Exercise objective: Nothing but the lines below, from the first through the line containing "Toggle the yellow warning severity filter", should be set down, each one exactly and without pictures.

Given entries:
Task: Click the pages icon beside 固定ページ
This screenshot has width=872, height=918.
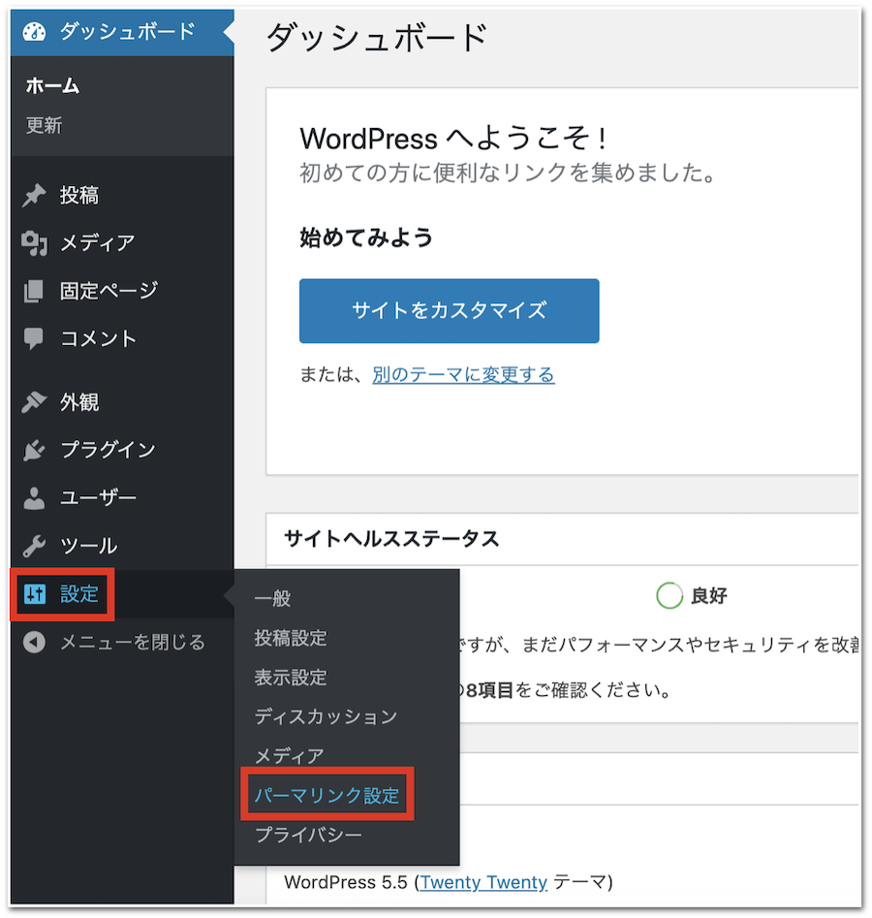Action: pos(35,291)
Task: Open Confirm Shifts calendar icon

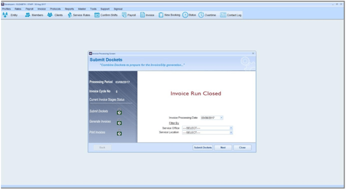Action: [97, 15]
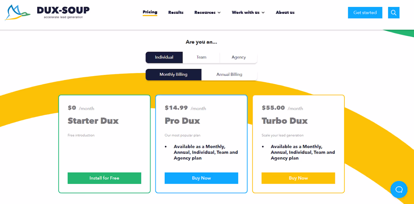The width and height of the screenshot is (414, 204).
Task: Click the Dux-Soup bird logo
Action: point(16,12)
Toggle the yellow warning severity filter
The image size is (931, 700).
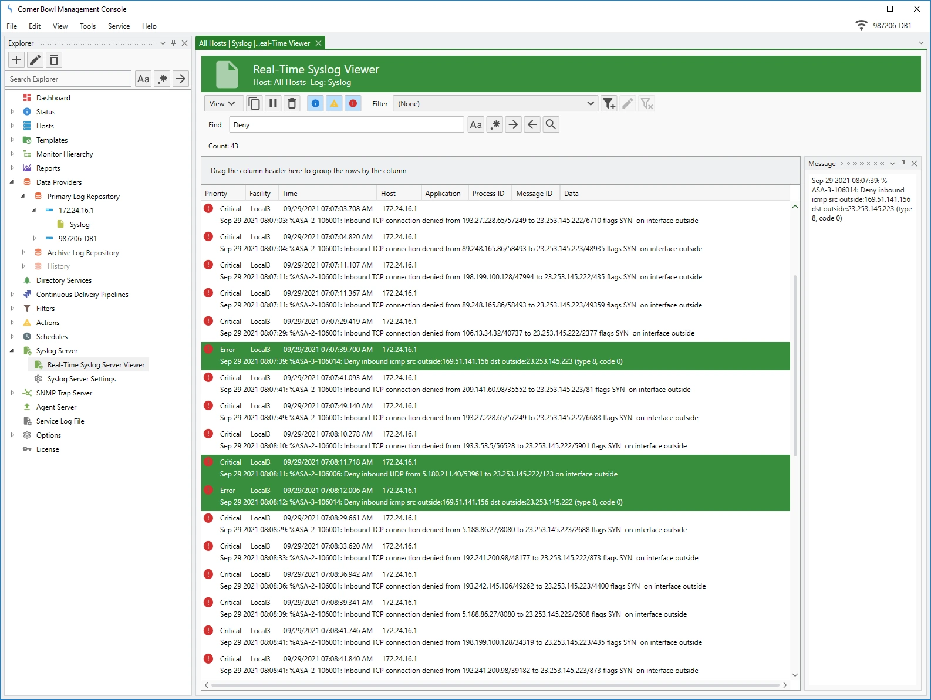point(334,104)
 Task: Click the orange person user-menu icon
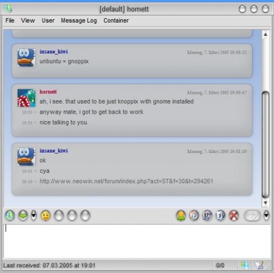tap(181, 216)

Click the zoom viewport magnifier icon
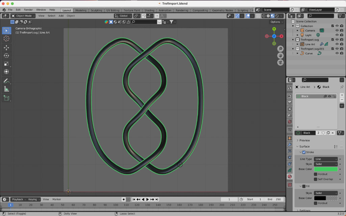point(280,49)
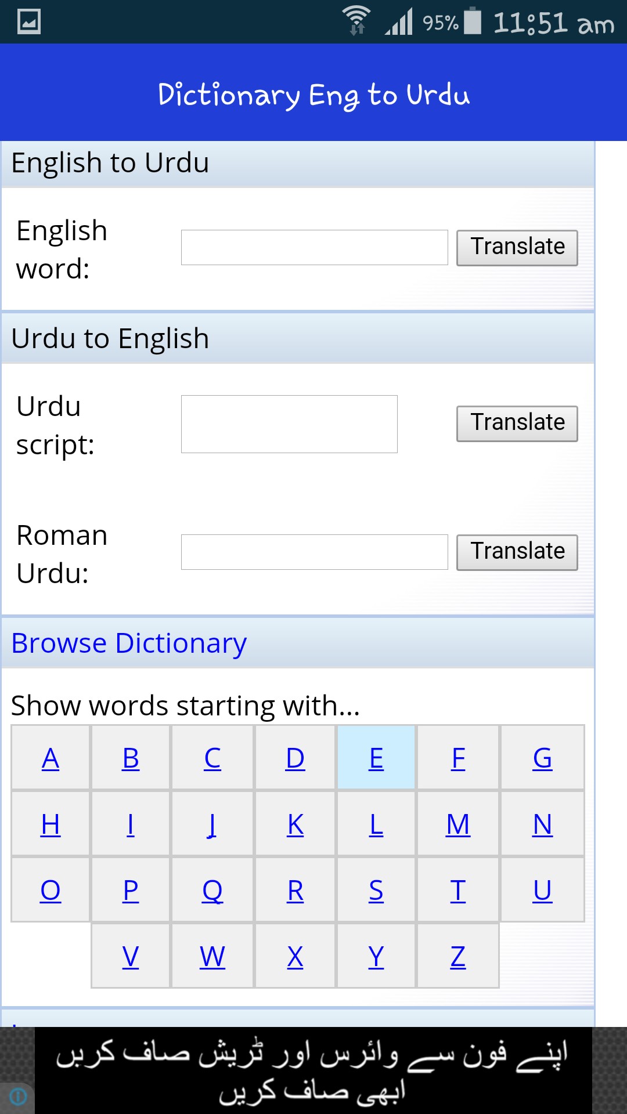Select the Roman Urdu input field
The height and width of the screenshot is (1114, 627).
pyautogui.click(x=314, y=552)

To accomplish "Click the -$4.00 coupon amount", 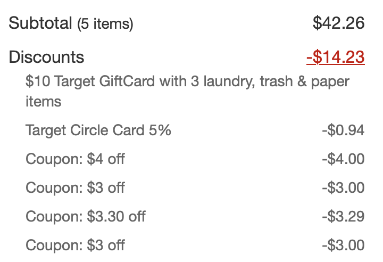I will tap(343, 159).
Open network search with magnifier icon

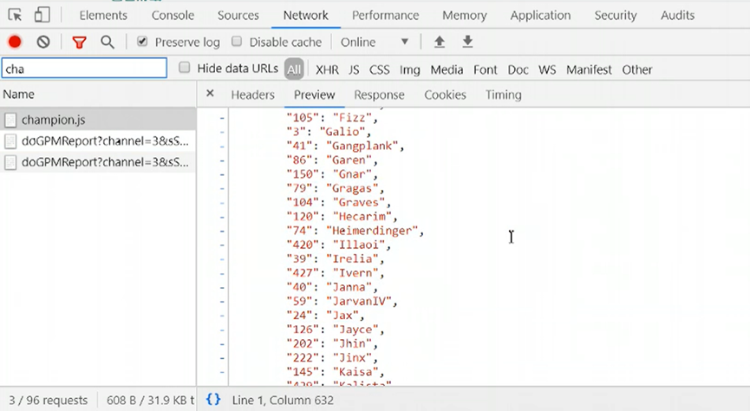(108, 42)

Exercise result:
Task: Click the pages icon beside 固定ページ
This screenshot has width=872, height=918.
Action: pos(35,291)
Task: Open Confirm Shifts calendar icon

Action: [97, 15]
The width and height of the screenshot is (414, 204).
Task: Click the Dux-Soup bird logo
Action: point(16,12)
Toggle the yellow warning severity filter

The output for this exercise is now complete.